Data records
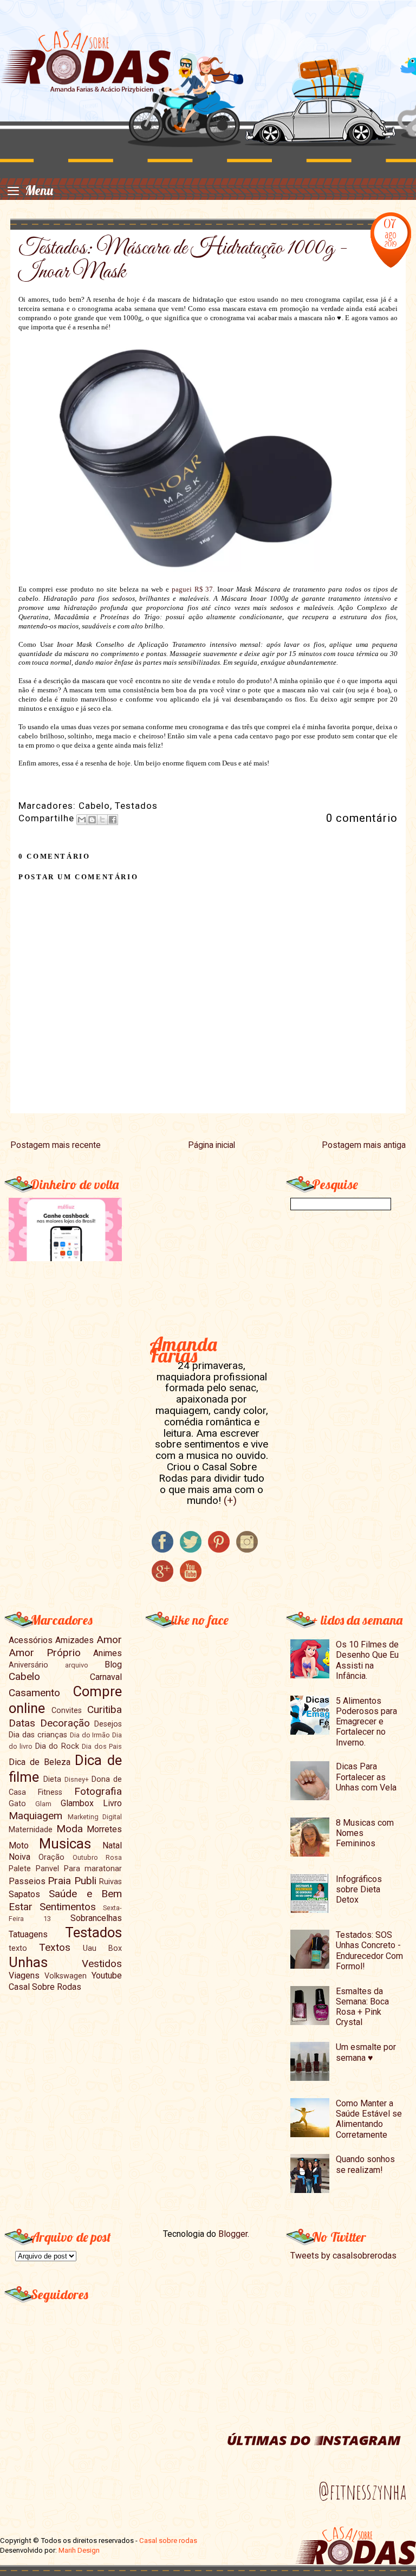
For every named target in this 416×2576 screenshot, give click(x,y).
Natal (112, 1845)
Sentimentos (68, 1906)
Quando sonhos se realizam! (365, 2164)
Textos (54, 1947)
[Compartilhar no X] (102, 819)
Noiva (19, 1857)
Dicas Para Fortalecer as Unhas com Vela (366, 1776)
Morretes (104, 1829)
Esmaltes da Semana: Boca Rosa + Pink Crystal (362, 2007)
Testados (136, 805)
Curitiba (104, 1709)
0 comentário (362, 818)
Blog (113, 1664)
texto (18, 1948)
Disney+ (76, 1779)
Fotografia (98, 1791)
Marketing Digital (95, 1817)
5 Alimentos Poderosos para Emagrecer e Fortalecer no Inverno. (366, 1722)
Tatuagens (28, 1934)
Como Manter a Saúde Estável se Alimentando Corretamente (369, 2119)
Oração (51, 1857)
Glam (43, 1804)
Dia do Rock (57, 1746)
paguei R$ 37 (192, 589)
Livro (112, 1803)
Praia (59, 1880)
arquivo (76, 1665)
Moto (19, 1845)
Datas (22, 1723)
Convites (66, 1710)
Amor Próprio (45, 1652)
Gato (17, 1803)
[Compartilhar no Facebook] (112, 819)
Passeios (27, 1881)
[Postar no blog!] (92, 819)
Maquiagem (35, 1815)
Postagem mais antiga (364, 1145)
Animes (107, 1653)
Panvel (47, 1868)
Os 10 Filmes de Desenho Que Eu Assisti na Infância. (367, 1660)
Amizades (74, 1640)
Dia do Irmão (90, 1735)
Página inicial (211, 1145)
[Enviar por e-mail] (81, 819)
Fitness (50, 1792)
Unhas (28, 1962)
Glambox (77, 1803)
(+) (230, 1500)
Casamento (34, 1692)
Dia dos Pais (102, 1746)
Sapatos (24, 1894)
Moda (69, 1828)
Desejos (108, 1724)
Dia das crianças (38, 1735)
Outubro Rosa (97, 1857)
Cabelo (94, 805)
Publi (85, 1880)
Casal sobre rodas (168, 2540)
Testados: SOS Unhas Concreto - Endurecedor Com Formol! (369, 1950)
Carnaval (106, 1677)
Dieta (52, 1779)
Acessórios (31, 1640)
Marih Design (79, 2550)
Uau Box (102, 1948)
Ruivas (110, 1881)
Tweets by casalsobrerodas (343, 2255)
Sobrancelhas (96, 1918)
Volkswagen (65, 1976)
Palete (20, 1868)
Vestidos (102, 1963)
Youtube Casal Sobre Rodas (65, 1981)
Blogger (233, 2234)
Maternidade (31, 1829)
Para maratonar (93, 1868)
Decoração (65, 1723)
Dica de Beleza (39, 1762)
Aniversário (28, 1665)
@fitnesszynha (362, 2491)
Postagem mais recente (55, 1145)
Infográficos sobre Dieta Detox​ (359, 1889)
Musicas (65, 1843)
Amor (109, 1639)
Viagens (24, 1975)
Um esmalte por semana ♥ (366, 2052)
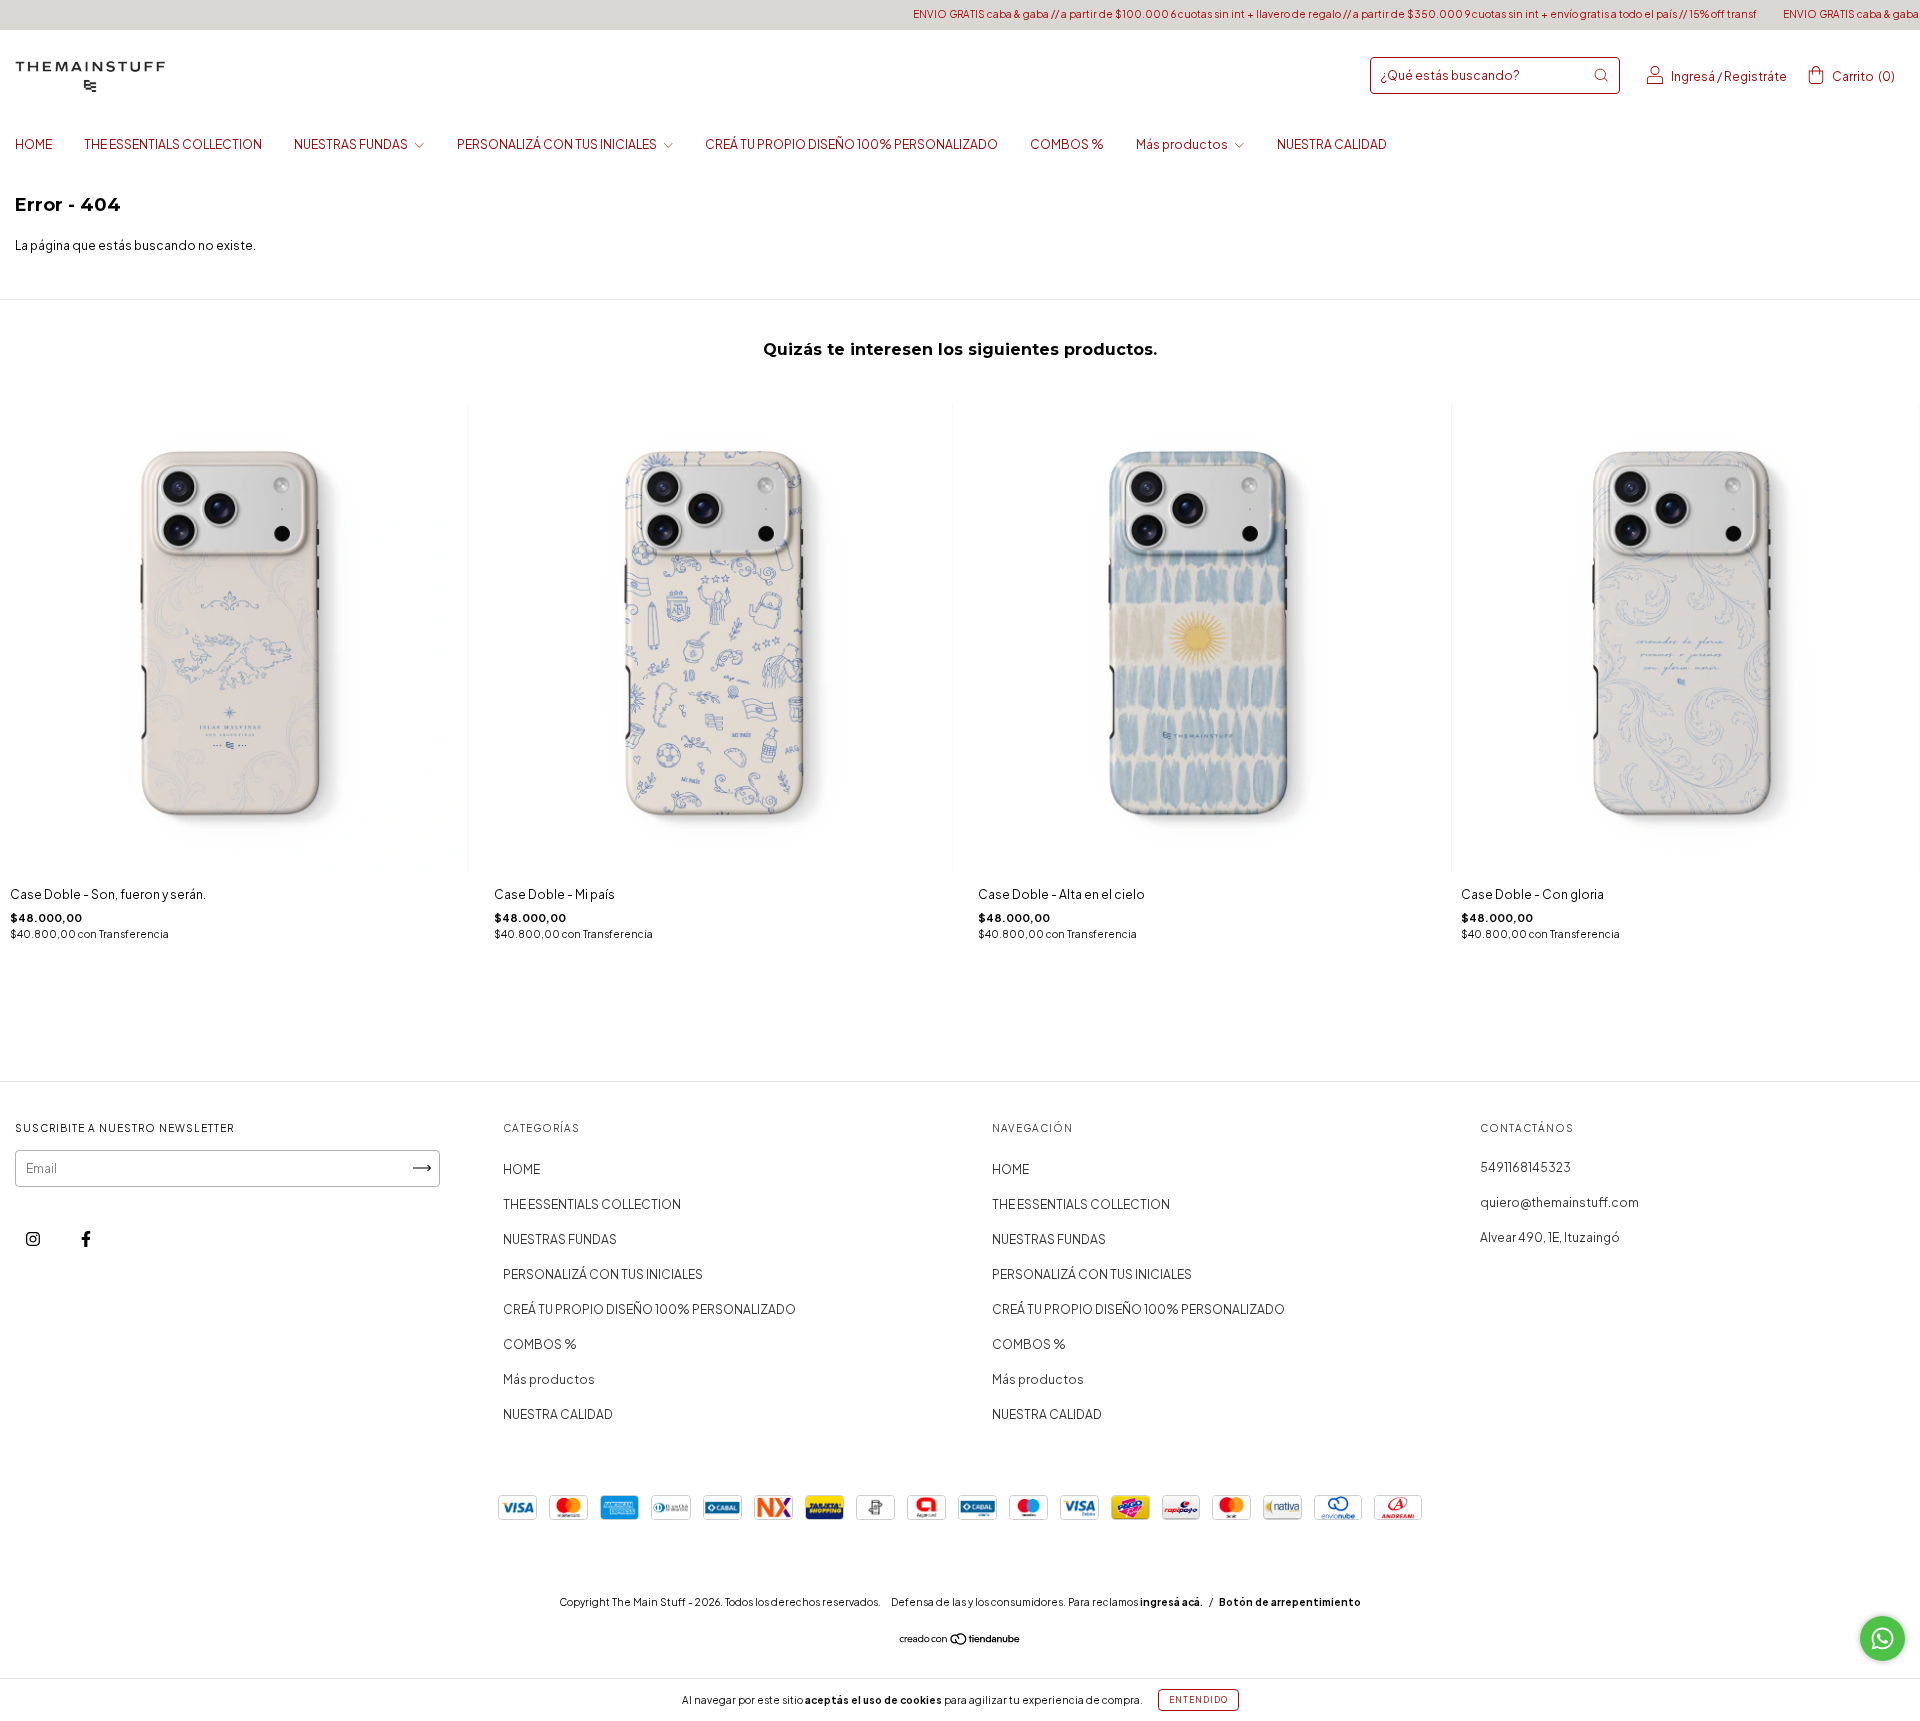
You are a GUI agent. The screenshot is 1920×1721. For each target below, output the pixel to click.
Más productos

==

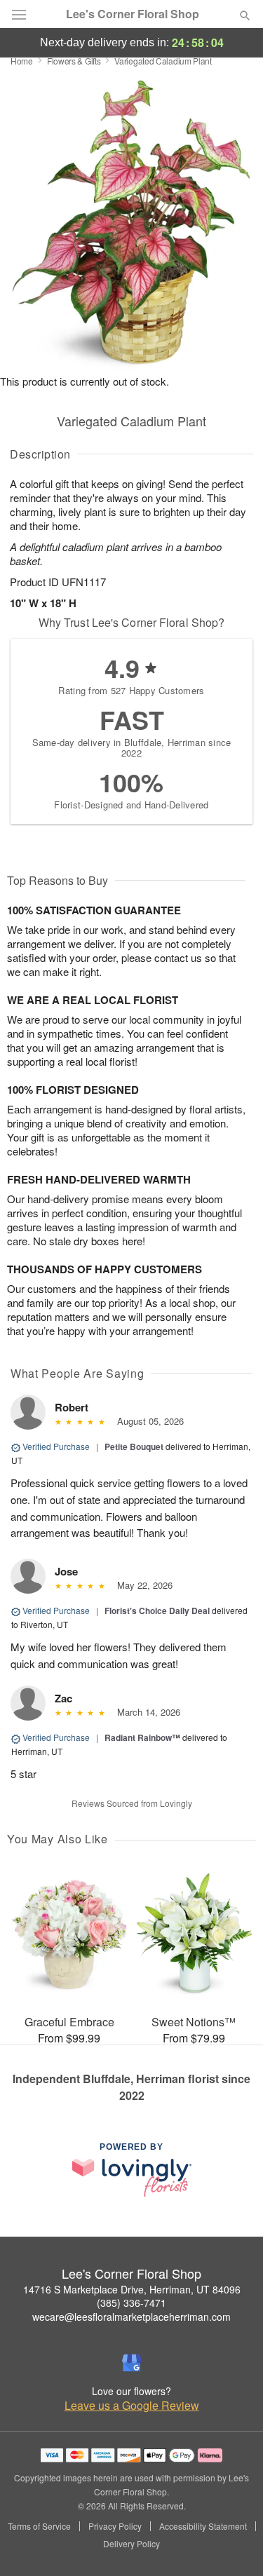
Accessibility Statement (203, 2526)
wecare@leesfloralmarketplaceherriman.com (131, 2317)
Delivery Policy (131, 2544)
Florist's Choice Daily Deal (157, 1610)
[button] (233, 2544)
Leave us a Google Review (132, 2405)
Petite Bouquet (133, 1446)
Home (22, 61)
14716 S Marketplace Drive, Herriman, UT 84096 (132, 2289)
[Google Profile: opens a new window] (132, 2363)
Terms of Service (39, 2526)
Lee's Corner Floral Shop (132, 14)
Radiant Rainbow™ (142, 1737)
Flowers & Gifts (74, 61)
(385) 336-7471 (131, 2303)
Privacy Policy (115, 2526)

--

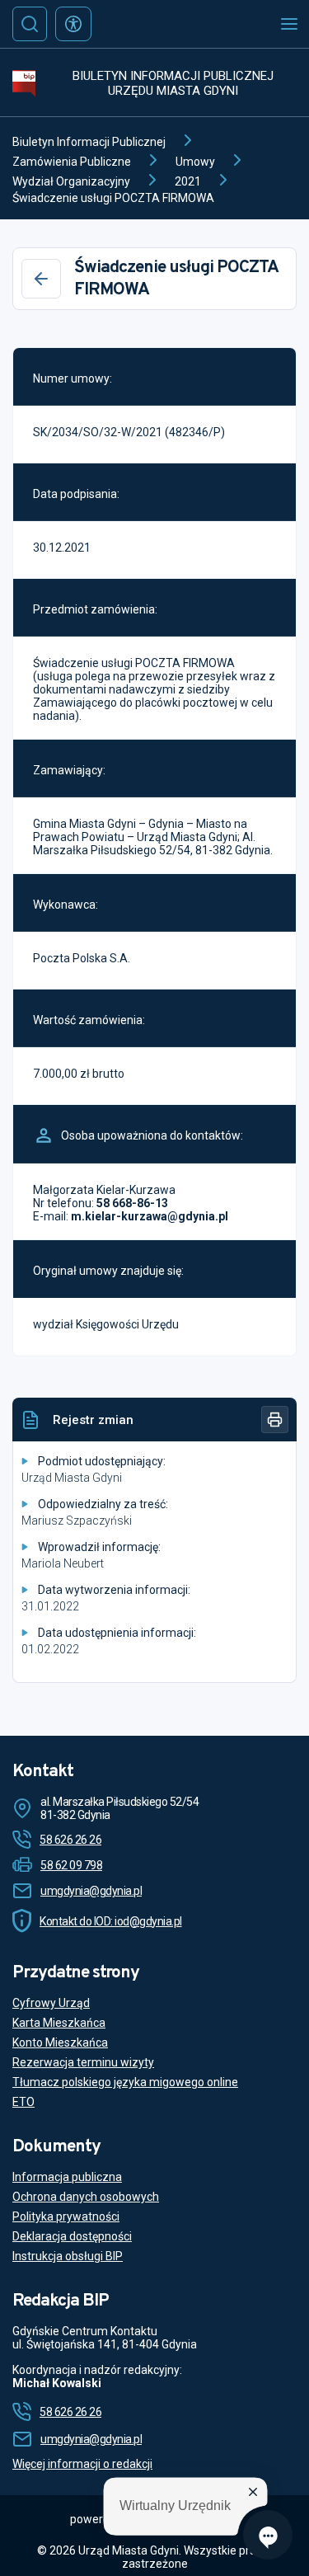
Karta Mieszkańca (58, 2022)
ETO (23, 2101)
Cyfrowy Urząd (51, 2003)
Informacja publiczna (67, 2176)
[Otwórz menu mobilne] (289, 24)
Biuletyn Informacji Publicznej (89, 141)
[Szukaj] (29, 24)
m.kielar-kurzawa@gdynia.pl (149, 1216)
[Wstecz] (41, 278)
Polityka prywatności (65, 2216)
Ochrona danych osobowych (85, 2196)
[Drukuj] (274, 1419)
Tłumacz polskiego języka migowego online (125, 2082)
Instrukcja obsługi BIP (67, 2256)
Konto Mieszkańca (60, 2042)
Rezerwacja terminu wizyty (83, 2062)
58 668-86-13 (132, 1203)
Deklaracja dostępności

[Activity]: The range runs from the line above containing "For every named" to the line containing "Testados (136, 805)", inclusive. Restate those lines word for word and no others.

[Your response]:
For every named target in this 416×2576 screenshot, give click(x,y).
Natal (112, 1845)
Sentimentos (68, 1906)
Quando sonhos se realizam! (365, 2164)
Textos (54, 1947)
[Compartilhar no X] (102, 819)
Noiva (19, 1857)
Dicas Para Fortalecer as Unhas com Vela (366, 1776)
Morretes (104, 1829)
Esmaltes da Semana: Boca Rosa + Pink Crystal (362, 2007)
Testados (136, 805)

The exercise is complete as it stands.